In the first few years of her career, she worked on the regional emergency response to the conflict in Syria, and on response to the Ebola crisis in Liberia. These experiences provided Britt with her first glimpses into the importance of human behaviour in humanitarian work. Whether it was the behaviours of the affected population, the government or humanitarian response teams, she saw that much of the response outcomes came down to peoples’ decisions, beliefs, perceptions, and behaviours.
Following this, she wanted to better understand the upstream decisions that led to outcomes she was seeing. She then spent two years with the UN World Food Programme’s office for Asia and the Pacific in Bangkok, working with governments in the region on new policies and programs to improve preparedness for natural disasters.
“In this role I became even more interested in both the policy decisions and the humanitarian-sector decisions that were leading to these either positive or negative humanitarian outcomes.”
Britt knew at this point that she wanted to shift career to a more innovative space where she could think about new approaches to the way humanitarian aid is delivered around the world. Figuring out how to make this shift was the challenge. When she found out about the Master of Public Policy, Britt felt the course’s interdisciplinary nature could provide the space she needed to think through the problems in the humanitarian policy world in different ways.
When preparing to join the MPP back in 2017, Britt Titus spoke with a number of alumni about their experiences on the course. Among them, there was consensus that the people – both students and faculty – are what make the course so special. In fact, a chance encounter with another student in the line for the café in her first few weeks at the School helped Britt give words to the field she had been wanting to explore:
“I remember talking to someone else in the programme and we were asking each other what we were excited about for the course.

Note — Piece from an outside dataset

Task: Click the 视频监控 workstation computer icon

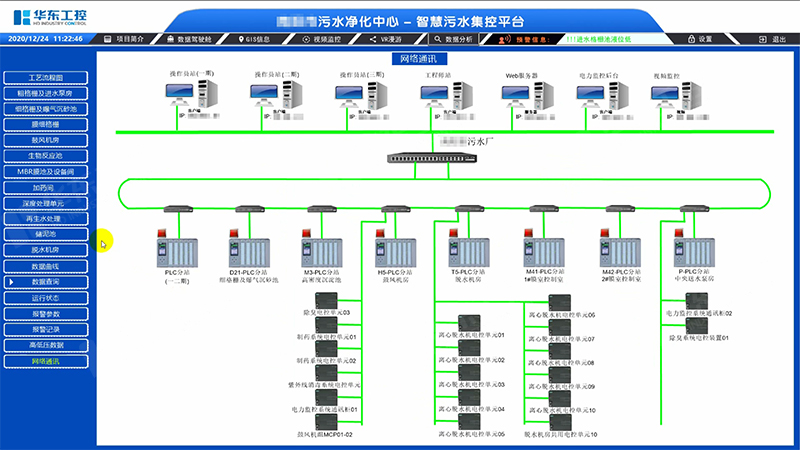Action: pyautogui.click(x=667, y=100)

She told me she was excited about the classes on ‘behavioural science’. Suddenly a lightbulb went off in my head – that’s what it’s called! The part of emergency response work that speaks to me has always been the human component, – why are people behaving in a certain way, what is leading them to make those decisions, and how we can better respond to people’s actual needs within their lived reality and context? I was immediately excited when I found out about behavioural science and started signing up for all the behavioural science courses at Oxford that I could find.”
Though her exploration of this topic at Oxford was fascinating, Britt initially struggled to see how this could form part of her future career. While there was plenty of discussion about applying behavioural science through government or the private sector, there was little to no discussion around this topic in the humanitarian sector. Yet, insightful office hour conversations with professors like behavioural scientist, Dr Eldar Shafir and economist, Professor Stefan Dercon, and completing her summer project at the Behavioural Insights team in London, cemented in her the desire to understand how this work could be applied to the humanitarian world.

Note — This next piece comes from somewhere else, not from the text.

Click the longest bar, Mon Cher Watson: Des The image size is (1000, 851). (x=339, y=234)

After spending some time working in Lebanon for an NGO applying behavioural science to projects related to violence, democracy, human rights, and social cohesion throughout the country, Britt heard that the International Rescue Committee (IRC) were looking to hire a behavioural scientist.
“For this role to come up in behavioural science in a large international humanitarian organisation was a huge moment. I’d explored so many avenues up until then and there were few opportunities in the space at the time.”
Britt was offered the role and moved to their New York headquarters in 2019, where she is now based in the Airbel Impact Lab, IRC’s research and innovation department. Britt now leads the behavioural science team at IRC, which she describes as her current “dream job”, as she gets to work with multidisciplinary teams to design and test solutions with people in crisis and conflict settings, that are innovative, human-centric and based upon rigorous evidence. In this role, she uses behavioural science as an approach to improve humanitarian outcomes ranging from providing education in emergencies, women’s health, treating and preventing child malnutrition, or increasing uptake of mental health services in refugee contexts.